The Obit For Josh Gibson Jr.

Josh Gibson Jr. / Son of baseball great who followed father into Negro Leagues

The Pittsburgh Post-Gazette 

Friday, September 12, 2003

By Ervin Dyer, Post-Gazette Staff Writer

Josh Gibson Jr., the son of legendary Negro League slugger Josh Gibson, died Wednesday at UPMC Presbyterian of complications from a fall in his home Sunday. He was 73.

Mr. Gibson, who lived in Homewood, had baseball in his blood.

Mr. Gibson's father was inducted into the Baseball Hall of Fame for his storied 17-year career with the Pittsburgh Crawfords and the Homestead Grays: he amassed a .354 batting average and hit 962 home runs.

A young Mr. Gibson was witness to most of them. He was a batboy for the Pittsburgh Crawfords when his father was with the team.

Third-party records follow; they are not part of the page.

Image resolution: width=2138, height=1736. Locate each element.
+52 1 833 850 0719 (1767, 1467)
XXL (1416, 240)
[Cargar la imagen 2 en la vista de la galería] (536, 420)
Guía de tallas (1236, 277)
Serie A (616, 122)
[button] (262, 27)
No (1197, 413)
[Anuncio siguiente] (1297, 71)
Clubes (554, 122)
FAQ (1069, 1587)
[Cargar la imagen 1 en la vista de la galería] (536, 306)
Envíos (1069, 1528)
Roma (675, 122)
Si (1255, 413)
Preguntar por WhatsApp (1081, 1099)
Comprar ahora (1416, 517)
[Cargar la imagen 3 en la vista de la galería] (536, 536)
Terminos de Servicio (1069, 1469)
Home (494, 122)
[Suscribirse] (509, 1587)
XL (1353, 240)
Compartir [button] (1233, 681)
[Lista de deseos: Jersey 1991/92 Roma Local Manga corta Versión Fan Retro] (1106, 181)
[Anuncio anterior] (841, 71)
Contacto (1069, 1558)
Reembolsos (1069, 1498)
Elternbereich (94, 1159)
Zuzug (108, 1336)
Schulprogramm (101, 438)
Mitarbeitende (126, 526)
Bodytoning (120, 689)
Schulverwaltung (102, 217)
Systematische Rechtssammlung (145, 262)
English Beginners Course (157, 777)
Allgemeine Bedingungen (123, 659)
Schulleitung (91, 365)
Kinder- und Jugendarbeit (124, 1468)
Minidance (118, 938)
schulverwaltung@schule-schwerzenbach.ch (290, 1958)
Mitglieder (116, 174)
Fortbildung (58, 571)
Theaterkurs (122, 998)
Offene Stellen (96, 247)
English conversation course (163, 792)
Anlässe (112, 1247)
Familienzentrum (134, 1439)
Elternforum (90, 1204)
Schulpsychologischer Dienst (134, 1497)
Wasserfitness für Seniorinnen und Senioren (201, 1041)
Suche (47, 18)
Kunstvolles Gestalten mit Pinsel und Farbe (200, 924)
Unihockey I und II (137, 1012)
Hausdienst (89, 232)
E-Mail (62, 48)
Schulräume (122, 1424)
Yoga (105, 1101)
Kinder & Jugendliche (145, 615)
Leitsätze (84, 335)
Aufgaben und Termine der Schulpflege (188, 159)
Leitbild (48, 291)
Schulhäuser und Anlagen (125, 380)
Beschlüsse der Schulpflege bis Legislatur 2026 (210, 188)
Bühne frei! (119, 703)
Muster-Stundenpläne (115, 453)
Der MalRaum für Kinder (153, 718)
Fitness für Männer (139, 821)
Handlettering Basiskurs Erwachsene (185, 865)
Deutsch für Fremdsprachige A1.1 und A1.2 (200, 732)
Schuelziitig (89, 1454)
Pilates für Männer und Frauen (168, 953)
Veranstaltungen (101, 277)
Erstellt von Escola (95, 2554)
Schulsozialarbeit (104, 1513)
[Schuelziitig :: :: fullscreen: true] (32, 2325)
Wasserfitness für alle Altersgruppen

The senior Gibson played before Jackie Robinson broke the color barrier in 1945 in professional baseball, and he discouraged his son from playing baseball because of the poverty and prejudice that then trailed minority players.

The son didn't listen.

The younger Gibson followed his father into the Negro Leagues.

He was originally signed by the minor league Youngstown Colts at the age of 17 and later spent time in the Canadian Provincial League.

He played third base for the Homestead Grays in 1949-50 but broke his ankle sliding into a base and never returned to playing ball.

After he left baseball, he was employed at U.S. Steel Corp.'s Homestead Works as a construction worker and by Browning & Ferris Industries.

He returned to the diamond in the late 1970s when he went to work for Manpower, a community employment agency, and was sent to teach baseball to young people at Boyce Park.

Mr. Gibson's life was never too far removed from baseball.

As interest in the Negro Leagues grew during the 1990s, he spent a lot of time traveling to card-signing conventions and accepting awards recognizing his father's accomplishments.

In 1992, Mr. Gibson met with President George H.W. Bush at a celebrity-studded White House ceremony honoring surviving members of the Negro Leagues.

In 1994, with his grandson Sean and other family members, he founded the Josh Gibson Foundation, a nonprofit organization that sponsors a youth league whose teams carry the names of the Negro Leagues clubs and offers mentoring and education programs.

Two weeks ago, he took centerfield at the Pittsburgh Pirates' celebration of the Negro Leagues and handed out scholarships to students.

Mr. Gibson and his twin sister, Helen, were born on Pittsburgh's North Side in 1930. Their mother, also named Helen, died in childbirth. Mr. Gibson's father died in January 1947.

Mr. Gibson was raised in the Hill District and graduated from Schenley High School.

He is survived by his wife, Gertrude Gibson and three children from his first marriage: daughters Lillian Gibson Bailey and Carla Gibson Bonner, both of McKees Rocks; and Josh Gibson III of Sheraden.

Visitation will be tomorrow from 4 to 8 p.m. and Sunday from 2 to 6 p.m. at White Memorial Chapel, Thomas Boulevard, Point Breeze.

The funeral will be Monday afternoon in Shiloh Community Baptist Church, 6940 Frankstown Road, Homewood. Burial will follow in Homewood Cemetery.

Memorial donations may be made to the Josh Gibson Foundation, Box 4310, Pittsburgh, 15204.